I don't like the idea of AOL owning the blogosphere. AOL owns enough already. But somehow I am not wild with anger either. Maybe because I have not been pouring my heart and soul into a blog. Maybe because I don't expect the writing I care about to get supported by mainstream corporate culture--which AOL is the epitome of.

I am not a blogger and I don't read many blogs, so I may be out of touch. But I had thought blogging was about being on the outside of the machine, not being tied -- financially or otherwise -- to any official media venture. Thus you could be objective and not beholden to those who paid your salary.
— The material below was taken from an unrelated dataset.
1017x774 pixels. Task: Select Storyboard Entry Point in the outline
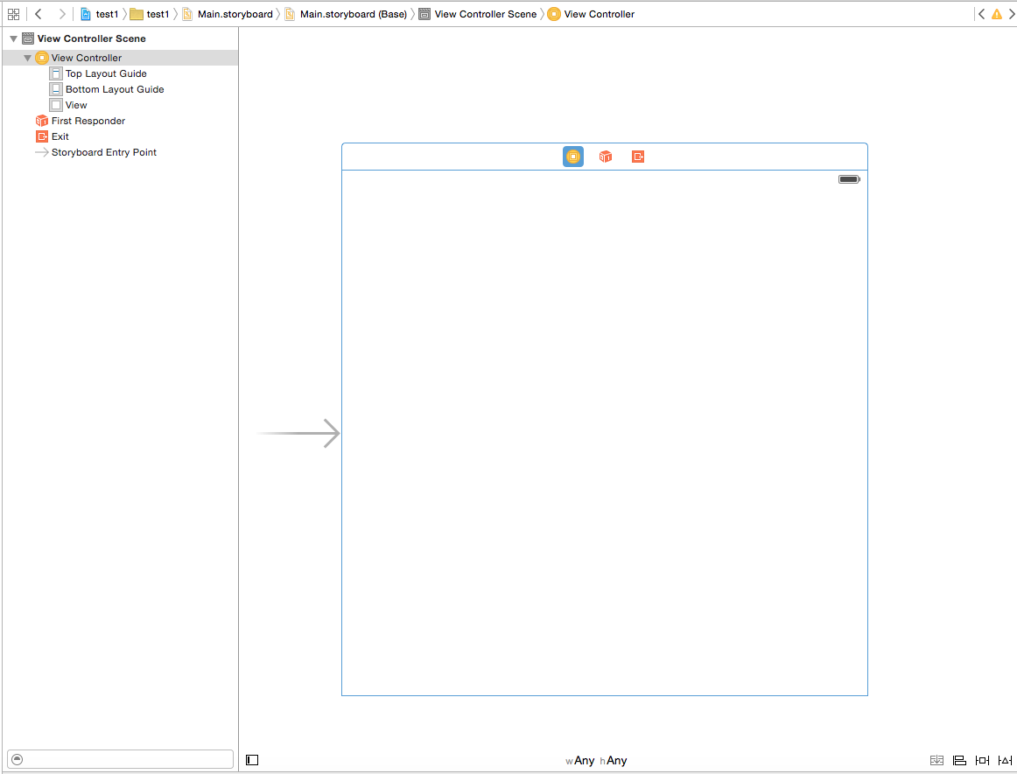[x=103, y=152]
The fact that I am a poet -- a pursuit that is completely outside the marketplace -- surely shapes this view.

Maybe bloggers for The Huffington Post could respond by critiquing the platform from which they speak, talking back to AOL, uncovering their dirt. An acquaintance from graduate school taught a popular course on the economics of education, revealing to students the ways in which their education was largely coming to them by way of low-paid teaching assistants and revealing where tution money actually went.

I worry that blogs will go the way of so-called Indie music or indie films, that nowadays actually have the backing of major money and power. But everyone likes to pretend they're having an "alternative" experience because it's more work to find the art and culture that has not already been packaged and marketed to us. I think people should work hard to resist being sucked into the machine in whatever way seems most effective to them. And bloggers can help readers find life beyond the machine.

But that's the poet talking.

POET SUZANNE WISE, a Vermont native, received her BA from Middlebury College in Vermont and her MFA from the University of Michigan in Ann Arbor. Her poems have appeared in Boston Review, Denver Quarterly, Fence, Tikkun, Volt, and elsewhere, and have been recognized with two fellowships from The Fine Arts Work Center in Provincetown and a Barbara Deming Memorial Fund Award, among other honors. Her first book is The Kingdom of the Subjunctive (Alice James, 2000). Wise has served as the literary events planner for Small Press Distribution in Berkeley and Poets House in New York City, and has taught creative writing at Middlebury College and in the Publication, Performance, and Media Program at Pratt Institute. She lives in Brooklyn with her husband, musician and writer Jacob Slichter.